I understand the definition, but I cannot calculate nontrivial examples.
For example,
What is completion of $ \Bbb{Q}( \sqrt{-1})$ at prime ideal $(3)$ ?
Some extension of $ \Bbb{Q}_3$ ? I want to know strategy to calculate this (not just result).
Thank you for your kind help.
P.S
 Accurate definition is,
Let $F$ be a number field and let $\mathfrak{p}\in \mathsf{Spec} \: \mathcal{O}_F$. We have a non Archimedean valuation $\nu_\mathfrak{p}\colon F\longrightarrow\mathbb{R}_{\geq 0}$, given by $\nu_p(x):=\mathsf{card}(\mathcal{O}_F/\mathfrak{p})^{\mathsf{ord}_\mathfrak{p}(x)}$.

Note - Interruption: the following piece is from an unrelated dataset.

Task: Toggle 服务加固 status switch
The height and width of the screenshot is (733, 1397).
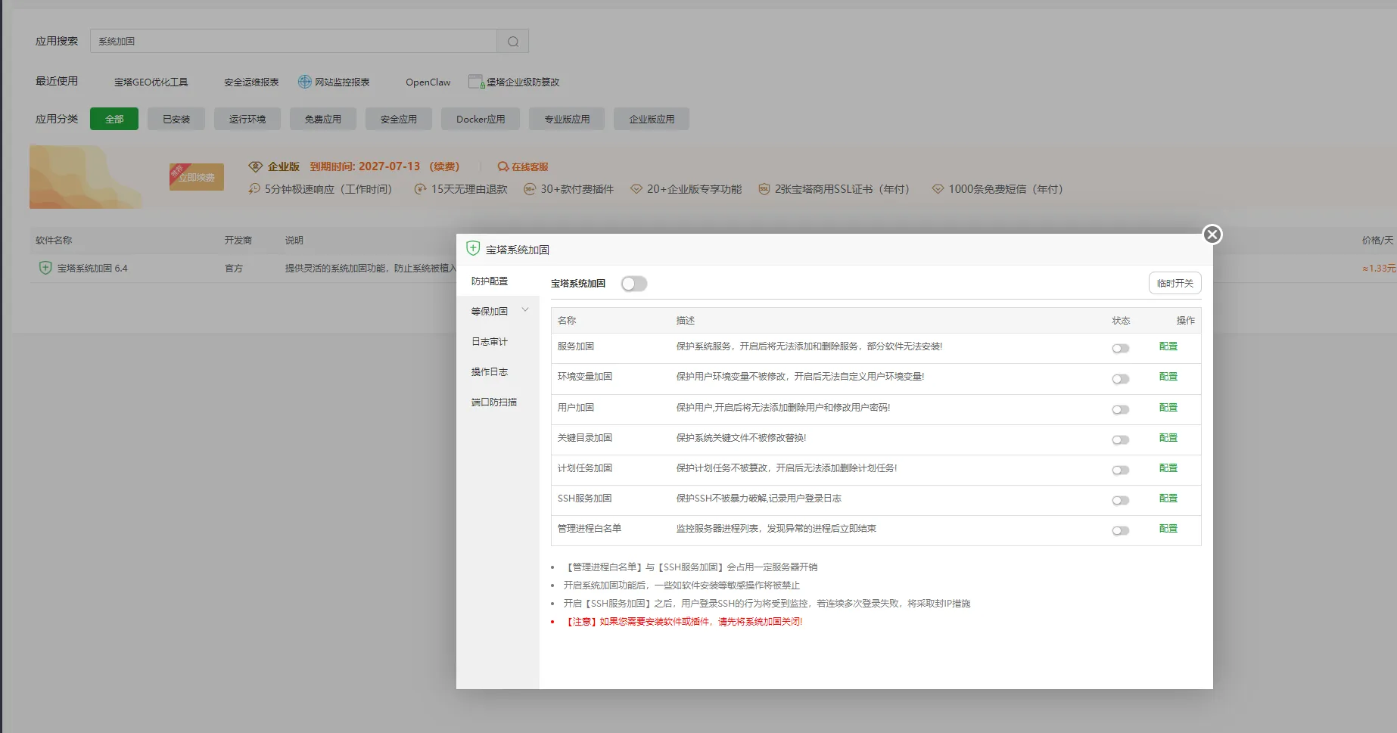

$F_\mathfrak{p}$ is completion with respect to valuation $\nu_p(x)$.
I want to know strategy to calculate this (not just result).
Best Answer
As observed in @ThomasPreu's answer, it is not efficient to construct a completion directly from the definitions. Rather, we know/realize/show that a finite-dimensional field extension of $\mathbb Q_p$ has a unique topological vector space (over $\mathbb Q_p$) structure. Thus, the essential point is to understand whether an algebraic element $\alpha$ over $\mathbb Q$ extends $\mathbb Q_p$, or not, or how far.
Very often, Hensel's lemma and solvability of equations mod $p$ is the essential starting point.
In the case at hand, since $\mathbb F_3\approx \mathbb Z/3$ has no $\sqrt{-1}$, there is no $\sqrt{-1}$ in $\mathbb Q_3$. Thus, adjoining $\sqrt{-1}$ gives a degree-two extension... whose topology is that of a two-dimensional vector space over $\mathbb Q_3$. The latter is (provably) unambiguous.